Saturday, January 27, 2018

Diary of a Third-Year Vet Student: Back in the Saddle Again

Our pony, Thomas O'Malley, is shaping up nicely. He had a bath last Monday and is getting groomed daily. Nobody on my team is all that expert at daily horse care but we make an attempt at keeping him brushed. I've been trying different grooming tools on him. He seems to like a regular plastic hairbrush with knobs on the bristles the best. I can gently brush his face and forelock and he closes his eyes in what I think is pleasure.

My Large Animal Surgery team castrated Thomas on Wednesday. We do three big surgeries this term and each team got to decide who would be surgeon, assistant, and anesthesiologist for each one. I intentionally negotiated with my team members to do anesthesia for this first (and only) surgery on our ponies.

I had a really terrible experience at anesthesia for the third dog spay that my Small Animal Surgery team did last term. The dog survived, but she did all she could to make things difficult. She needed glycopyrrolate twice during surgery to get her heart rate up, she needed more injected pain meds (morphine) during the surgery (she had already received 3x what we had planned before that point), and most of my monitoring devices stopped working or weren't working. I only had a device to measure the oxygenation of her blood and her heart rate, and a crappy little inline device that we added during the procedure to measure how much CO2 she was blowing off. And that's basically it. I was manually breathing for her by squeezing the rebreathing bag 4 to 6 times a minute, every 10 to 15 seconds or so. I had to do that for 1 hour and 45 minutes. ONE HOUR AND 45 MINUTES. I'll leave it to you to figure out how many times I squeezed that bag, but it was a horror show. I stared at the clock for my mark then watched the manometer to make sure I didn't squeeze too hard (easy to do) then turned back to the clock. I was hardly breathing myself. I stopped just twice during that period to manually measure her blood pressure using a cuff and a squeeze bulb--inaccurate but it was the best I could do under those time constraints. She was hyperventilating so she was not inhaling as much inhalant anesthetic as she needed and I had to keep adjusting the rate of flow of that drug. Her belly was rapidly moving up and down for most of the entire procedure from the hyperventilation, making it very difficult for my teammate to place the three layers of suture required.

But she survived, and recovered smoothly and quickly despite being pumped full of all kinds of drugs. And I learned a lot about physiology and anesthesia in one afternoon. A crash course, really. Even so, I felt pretty traumatized by it and I didn't want that experience to hold me back when it was my turn to run anesthesia for my Large Animal teammates. So I decided I needed to tackle the anesthesia role as soon as possible--get right back into the saddle.

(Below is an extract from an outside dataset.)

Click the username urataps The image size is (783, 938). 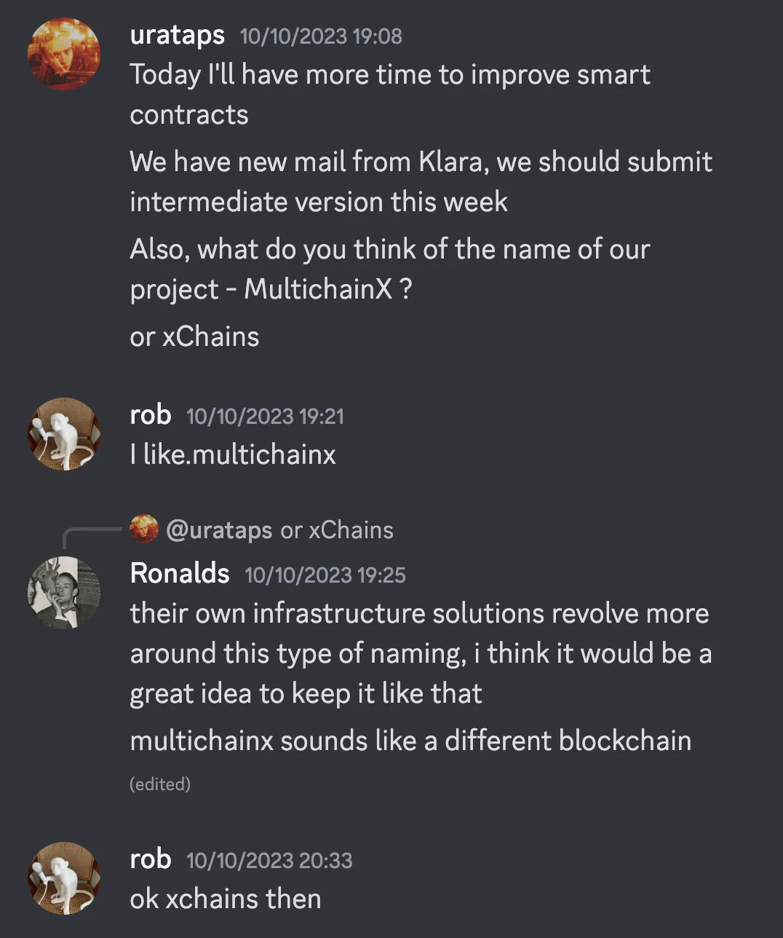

No matter what the procedure, the student anesthesiologist has to give peri-op antibiotics, pre-op analgesics, and pre-sedating drugs so we can place the IV catheter. Then we induce with more drugs, intubate, give more induction drugs because we tend to err on the low side, and get the patient hooked up to O2, inhalant anesthetic, and what seems like thousands of monitoring wires and leads. The drugs and doses vary with species but the basic tasks are more or less the same. I did all of those things for our pony without too much trouble or reference to my notes. And when all of the other ponies became hypotensive (blood pressure too low) and had to be put on special IV drips to address that, our pony's blood pressure remained nearly normal, as in waking and walking around normal. His heart rate--same thing. He was absolutely sedated, but he was just not having any problems with it! The only bit of trouble was that he wanted to stop breathing every so often. His average respiration was about 5 to 8 breaths per minute but they weren't evenly spaced and I sometimes had to remind him to breathe by manually giving him a breath. But given that I had spent most of the dog spay doing just that, I had no problem with it.

Besides the castration, which was basically more like a giant dog neuter than a pony castration, we did some additional procedures including hoof care. I had to continue to monitor anesthesia during that as well as help my team.

I am really pleased with how well it all came out. I felt like I had a much better idea of the balance between the drugs and what I was observing and monitoring. Rather than squawk out a panicked "help!", I was instead calmly calling over the clinician or resident and saying, "I see this combination of physical parameters that look great, holding steady for an hour, but this other parameter is trending a little off. I don't believe it is a problem but I wanted to verify that." Such a huge difference between panic and validation of my interpretation of the situation. I am so very glad that I chose to repeat the anesthesia experience right away. It wasn't a perfect walk in the park--I made a couple of rookie but correctable mistakes. I learned from those too. All of my classmates are taking similar tiny steps towards becoming a veterinarian.